Alyssa Martinez is a Zoology major in the Department of Biological Sciences. Originally from a small town in upstate New York, she now considers North Carolina her home. Coming from a “sub-rural” town exposed her to a lot of wildlife and opportunities to get lost in the natural world. She spent much of her time growing up wandering in the woods around her home, which inspired her to pursue preserving natural places and their inhabitants.
Recently, Martinez volunteered at the Trevor Zoo in Millbrook, N.Y. for two years, where she worked with lemurs, emus, coatis, etc., in areas of enrichment and exhibit maintenance. The zoo’s main focus was to educate the public through exhibits that encourage environmental awareness and conservation participation. From that experience, Martinez realized she was interested in conservation and hoped to pursue a career promoting the proliferation of sustainable resources across the world. In the future, she would love to work at a biodiversity hotspot, such as Madagascar, to help locals create sustainable living with the environment to preserve the wildlife for future generations.
More recently, as part of the Doris Duke Conservation Scholars Program at NC State, administered by the University of Florida IFAS and supported by a grant from the Doris Duke Charitable Foundation, Martinez spent a summer as the Outreach Intern for the U.S. Fish and Wildlife Service’s (USFWS) New York Field Office. As the Outreach Intern, she managed their social media, wrote articles for the USFWS Northeast Region word-press site, created educational wildlife material for the public, organized a camp for at-risk youth and created interpretive signage for the Ithaca Children’s Garden. She also assisted field biologists with their research.
Back at NC State, Martinez is very involved in Zoology Club, which provides a variety of valuable volunteer opportunities at the various wildlife centers and organizations around Raleigh, and the High-Powered Rocketry Club, which is completely different from her major and classes, but provides an interesting environment to work with people outside her major.
How did your USFWS internship impact you?
I gained experience creating material for the public, working with professionals in my field and fostered valuable connections with my co-workers.
What did you learn about yourself from this experience?
I learned that I love working with the public, but first and foremost, I love field work. I spent most of my summer in an office and realized I cannot flourish in an office environment. My favorite days were spent out in the field helping biologists. Now, I know my future career must involve field work.
What did you enjoy most about this experience?
The New York Field Office (NYFO) was the most welcoming group of people I have ever had the pleasure to work with. Despite being the youngest and most inexperienced person in the office, they treated me like their equal.

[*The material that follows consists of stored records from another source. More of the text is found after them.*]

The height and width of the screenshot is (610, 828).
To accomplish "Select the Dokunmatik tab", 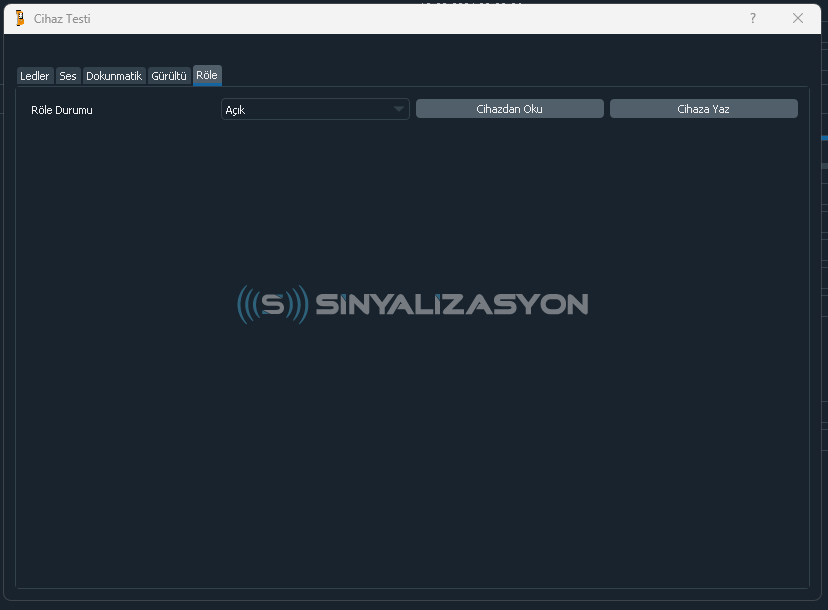I will click(114, 76).
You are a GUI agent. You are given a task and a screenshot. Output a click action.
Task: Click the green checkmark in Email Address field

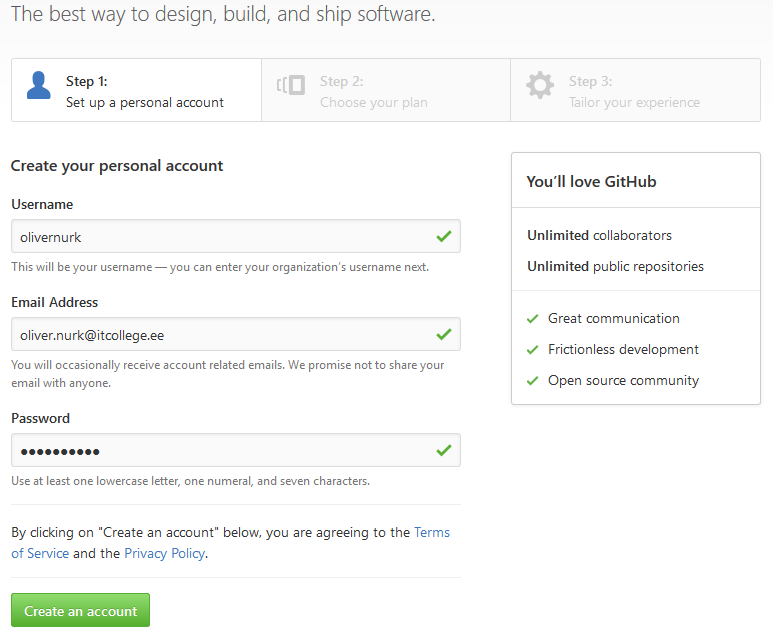pos(444,334)
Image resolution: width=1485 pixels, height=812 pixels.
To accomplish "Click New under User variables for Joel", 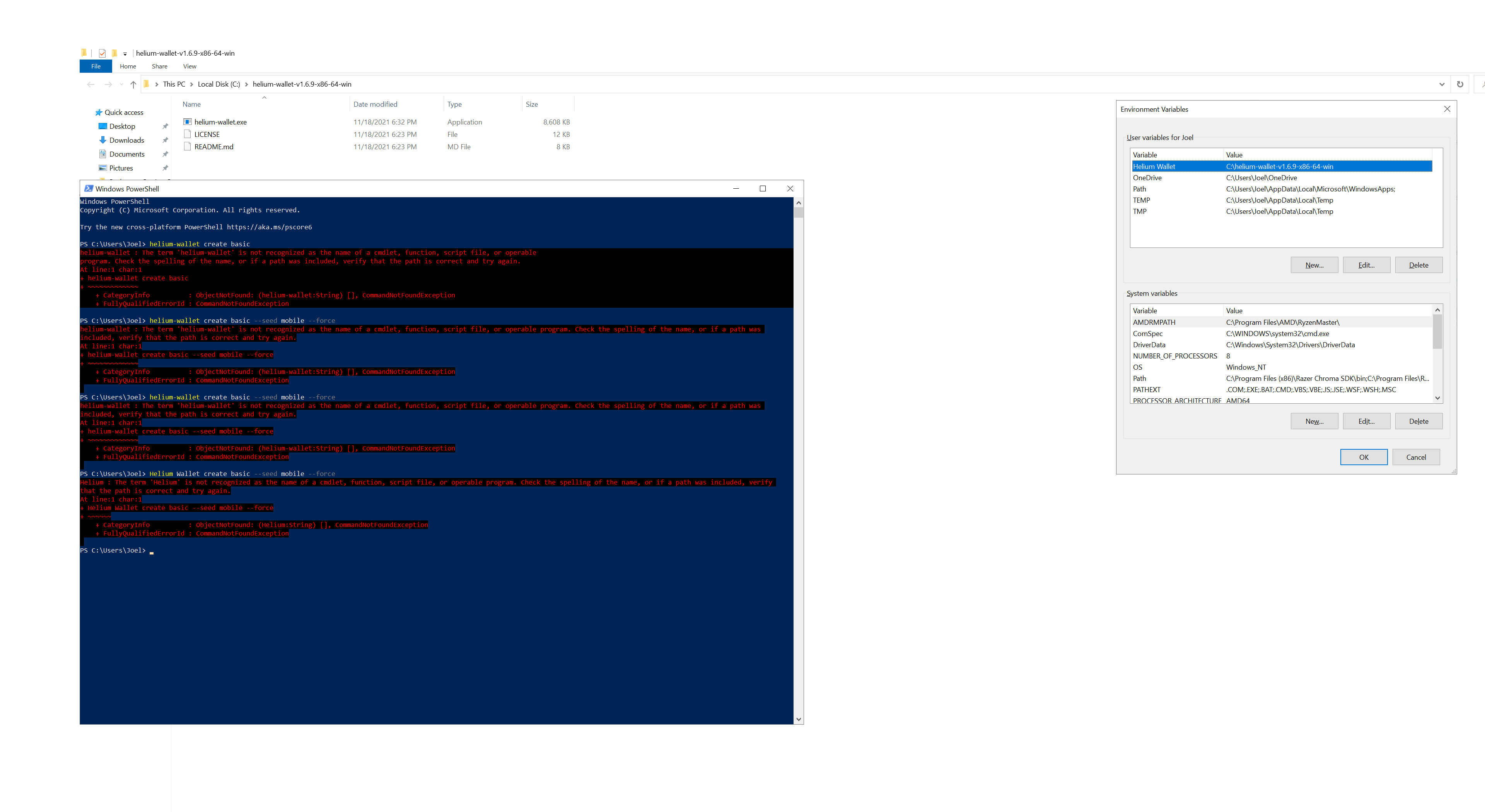I will pos(1314,264).
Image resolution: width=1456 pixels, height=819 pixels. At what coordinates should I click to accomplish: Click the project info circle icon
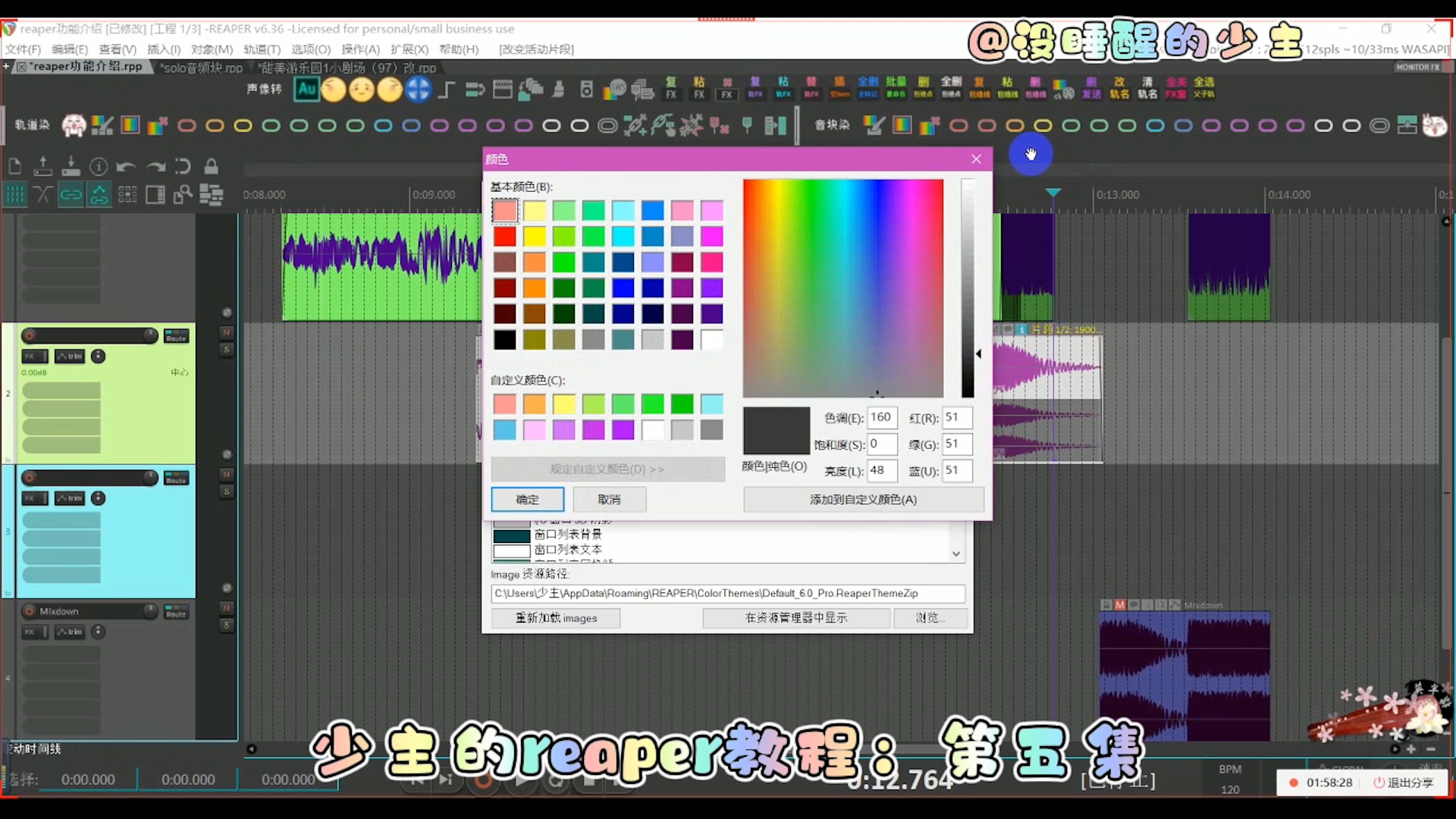[x=99, y=167]
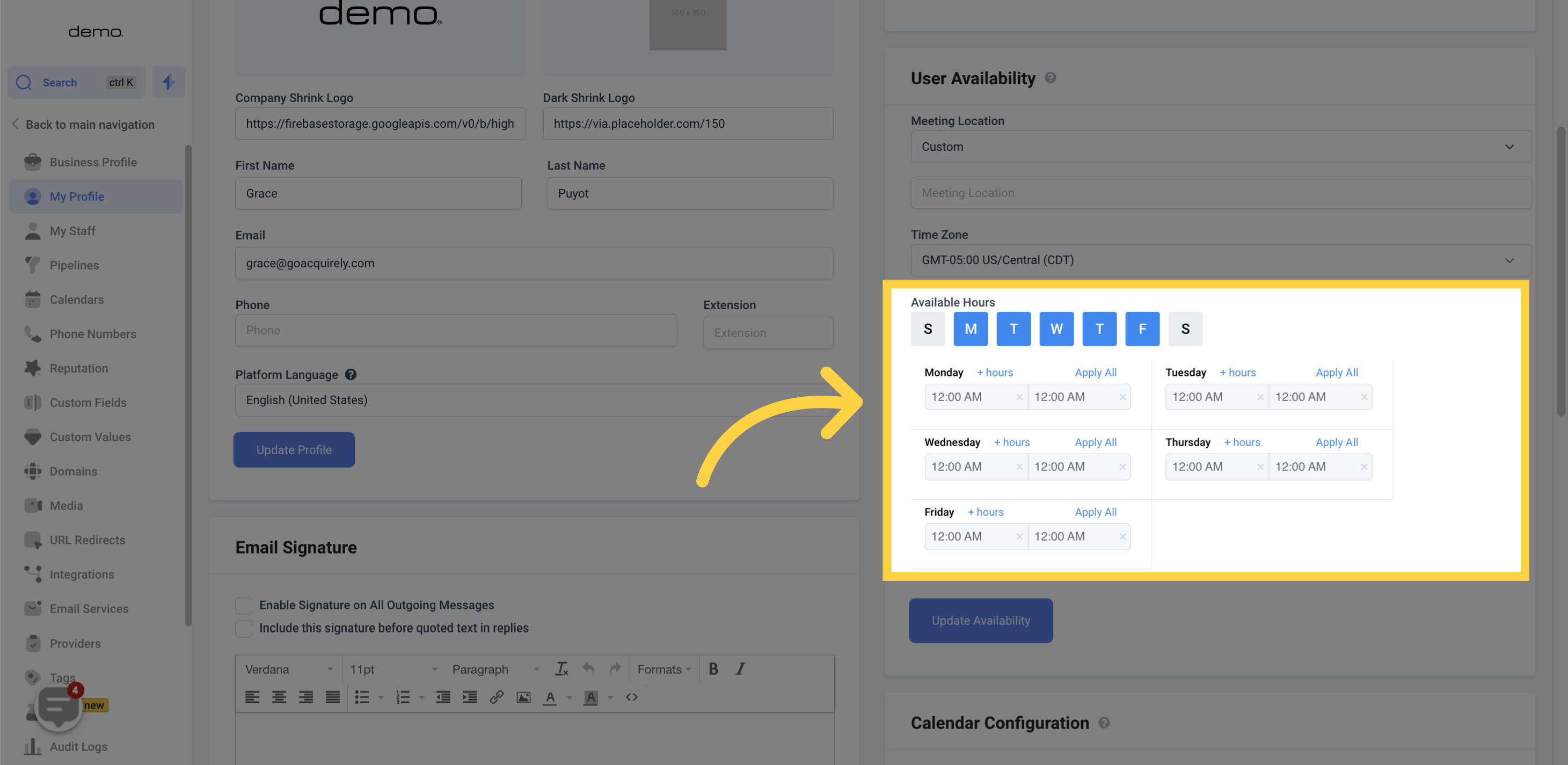Toggle Saturday availability day button
Viewport: 1568px width, 765px height.
1185,328
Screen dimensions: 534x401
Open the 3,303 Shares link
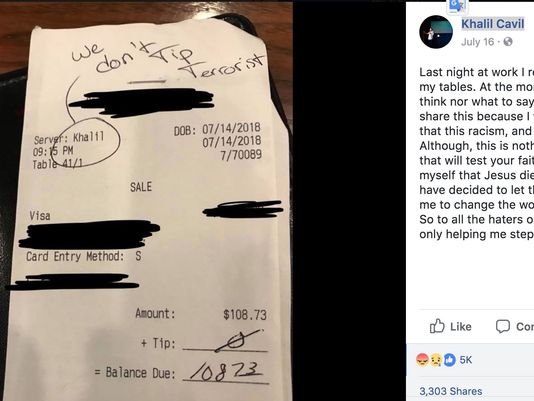[x=451, y=391]
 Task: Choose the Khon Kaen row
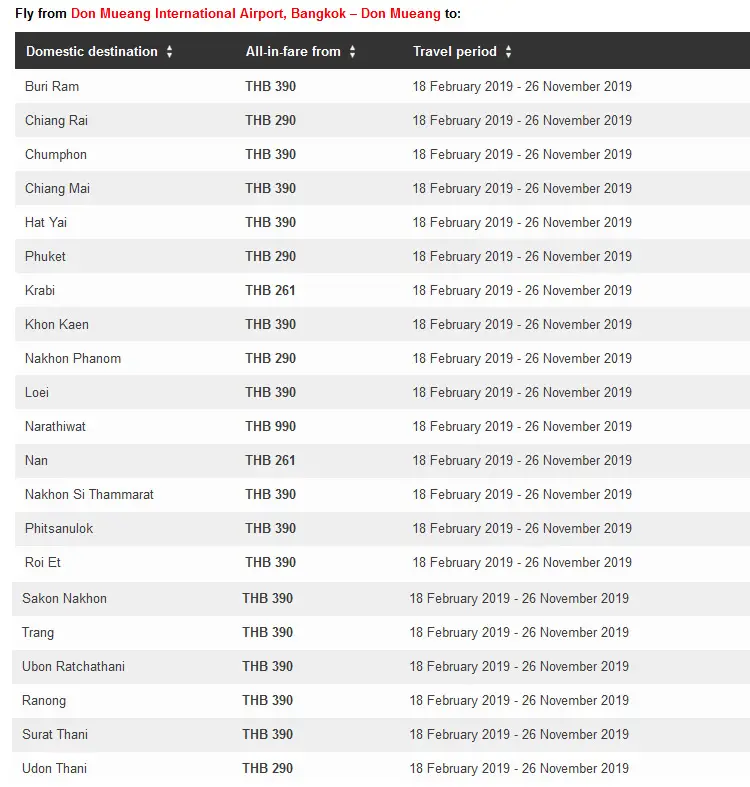pyautogui.click(x=383, y=324)
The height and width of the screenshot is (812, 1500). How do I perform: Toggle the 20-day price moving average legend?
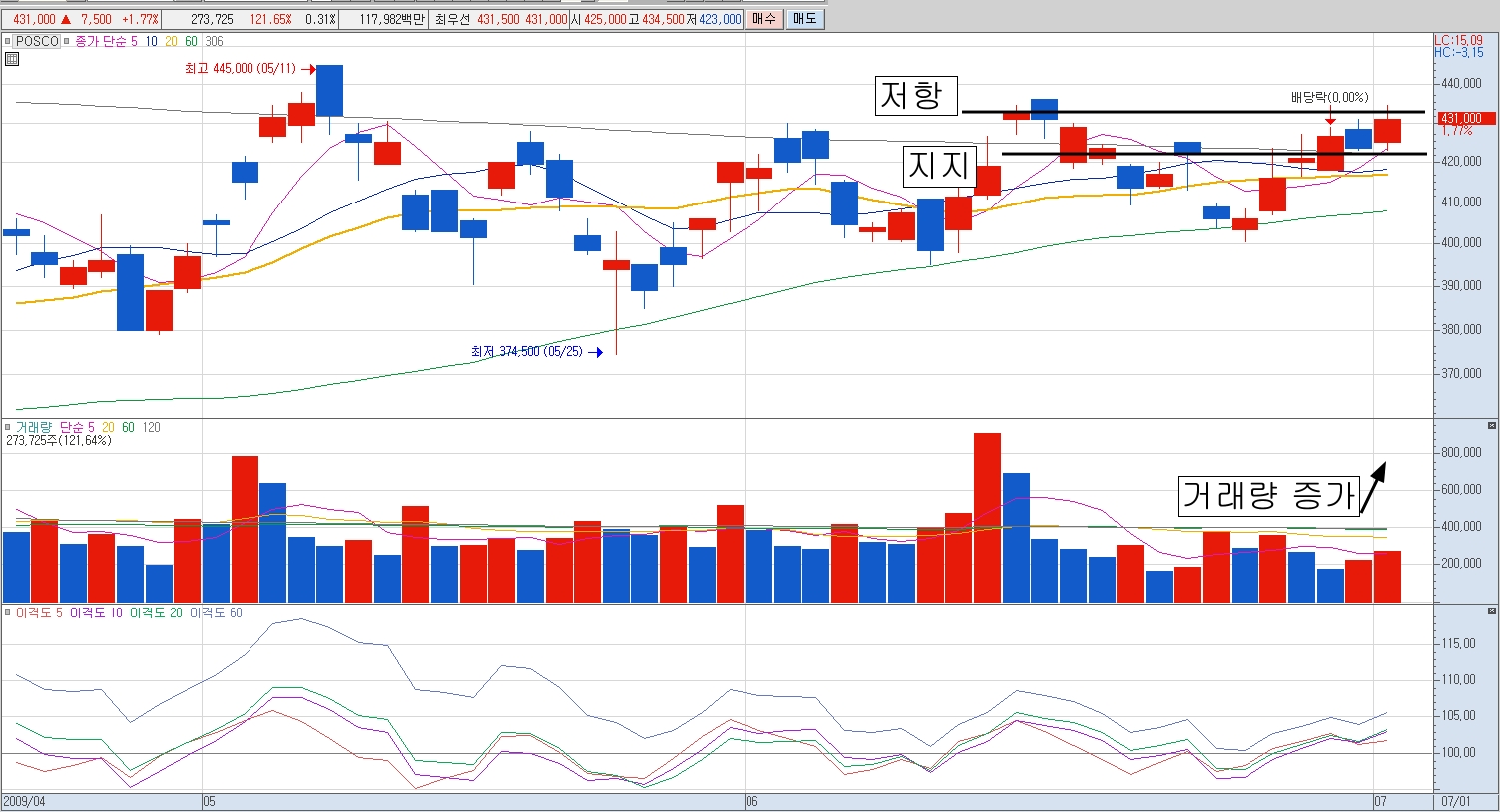pos(171,42)
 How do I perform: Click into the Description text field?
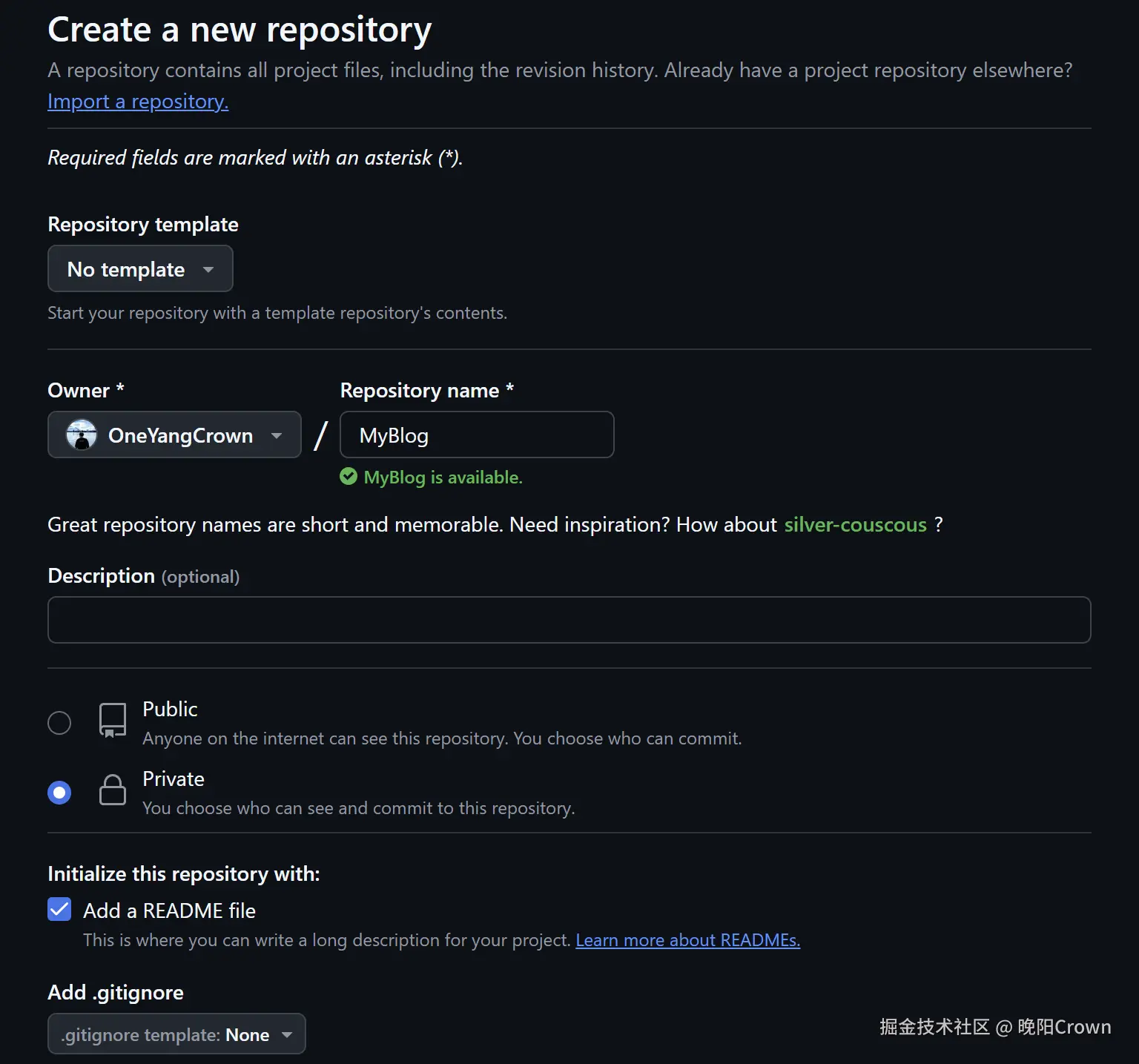(x=569, y=620)
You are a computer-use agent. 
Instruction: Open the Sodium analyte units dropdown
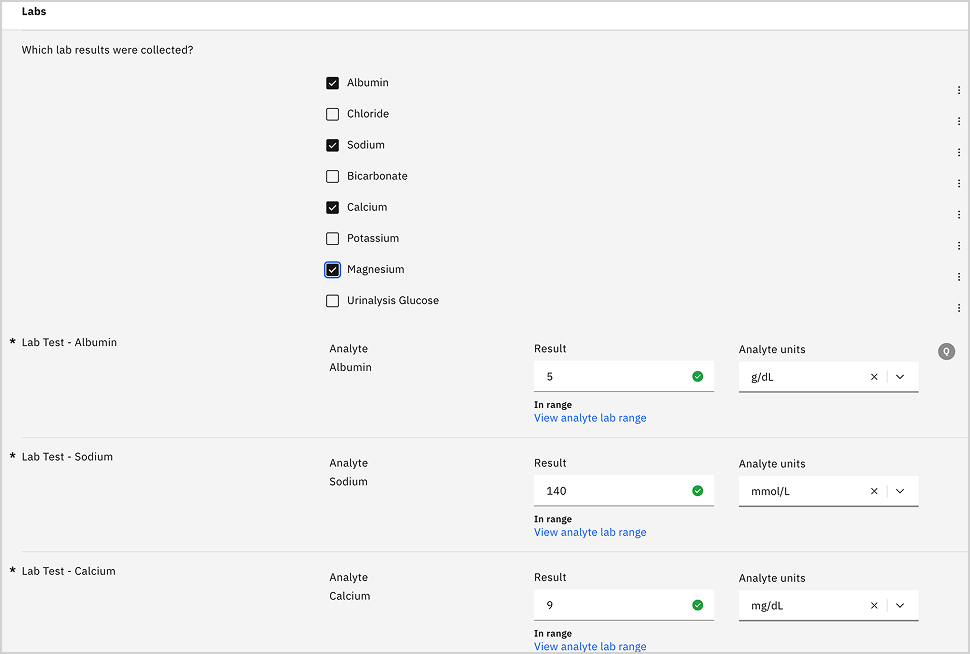(x=900, y=491)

What did you find most challenging?
Many of my duties as the Outreach Intern involved tasks I have never done before. For example, I was asked to create interpretative signage for the Ithaca Children’s Garden. I love to take complex science material and describe it in a way the public can understand, but this task was a little different. I had to create something that could be understood by a child too young to read. It also had to be colorful and flashy enough to catch their eye and uphold the missions of the USFWS and the Garden in each sign. It was all very new to me and intimidating, but I knew I could do it. I faced challenges like that throughout the summer working for NYFO, but I proved to myself that I could do it and, boy was it satisfying.
Would you recommend this experience to other students?
I would recommend the Doris Duke Conservation Scholars Program at NC State to anyone interested in environmental careers. It is a unique opportunity to gain research experience and work at an agency of your choosing. I gained valuable experience working for the U.S. Fish and Wildlife Service.